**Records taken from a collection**
┌──
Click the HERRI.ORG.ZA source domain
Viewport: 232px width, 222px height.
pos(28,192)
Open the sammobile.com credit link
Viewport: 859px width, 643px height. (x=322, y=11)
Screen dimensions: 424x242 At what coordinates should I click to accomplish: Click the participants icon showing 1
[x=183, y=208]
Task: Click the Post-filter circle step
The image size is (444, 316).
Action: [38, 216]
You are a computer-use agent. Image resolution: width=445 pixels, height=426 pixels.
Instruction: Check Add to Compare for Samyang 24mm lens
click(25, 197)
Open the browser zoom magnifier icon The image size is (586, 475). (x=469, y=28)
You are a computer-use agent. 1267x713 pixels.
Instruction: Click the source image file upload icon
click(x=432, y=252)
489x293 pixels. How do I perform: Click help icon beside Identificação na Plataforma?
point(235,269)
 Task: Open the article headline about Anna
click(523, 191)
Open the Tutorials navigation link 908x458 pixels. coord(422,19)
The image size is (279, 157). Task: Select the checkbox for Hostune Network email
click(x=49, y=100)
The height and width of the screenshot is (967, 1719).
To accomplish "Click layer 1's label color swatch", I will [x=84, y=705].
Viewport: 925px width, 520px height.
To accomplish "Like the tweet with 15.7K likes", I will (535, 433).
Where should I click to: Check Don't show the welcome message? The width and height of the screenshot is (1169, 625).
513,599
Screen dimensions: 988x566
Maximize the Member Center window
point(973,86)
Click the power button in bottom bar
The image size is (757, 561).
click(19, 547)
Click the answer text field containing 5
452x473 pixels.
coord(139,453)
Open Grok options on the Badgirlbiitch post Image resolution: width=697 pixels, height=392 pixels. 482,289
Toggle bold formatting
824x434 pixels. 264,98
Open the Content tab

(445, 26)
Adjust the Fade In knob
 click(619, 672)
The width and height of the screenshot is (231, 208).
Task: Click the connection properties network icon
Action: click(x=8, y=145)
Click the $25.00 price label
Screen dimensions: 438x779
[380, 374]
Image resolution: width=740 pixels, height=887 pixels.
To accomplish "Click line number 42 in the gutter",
└──
**What is needed**
Arrange everything from the line containing "Task: Click the Post-filter circle step" down to the line containing "will [x=84, y=705].", both included, as a JSON list of strings with one string per line and no blank lines.

**The output**
[
  "Task: Click the Post-filter circle step",
  "The image size is (444, 316).",
  "Action: [38, 216]",
  "You are a computer-use agent. Image resolution: width=445 pixels, height=426 pixels.",
  "Instruction: Check Add to Compare for Samyang 24mm lens",
  "click(25, 197)",
  "Open the browser zoom magnifier icon The image size is (586, 475). (x=469, y=28)",
  "You are a computer-use agent. 1267x713 pixels.",
  "Instruction: Click the source image file upload icon",
  "click(x=432, y=252)",
  "489x293 pixels. How do I perform: Click help icon beside Identificação na Plataforma?",
  "point(235,269)",
  " Task: Open the article headline about Anna",
  "click(523, 191)",
  "Open the Tutorials navigation link 908x458 pixels. coord(422,19)",
  "The image size is (279, 157). Task: Select the checkbox for Hostune Network email",
  "click(x=49, y=100)",
  "The height and width of the screenshot is (967, 1719).",
  "To accomplish \"Click layer 1's label color swatch\", I will [x=84, y=705]."
]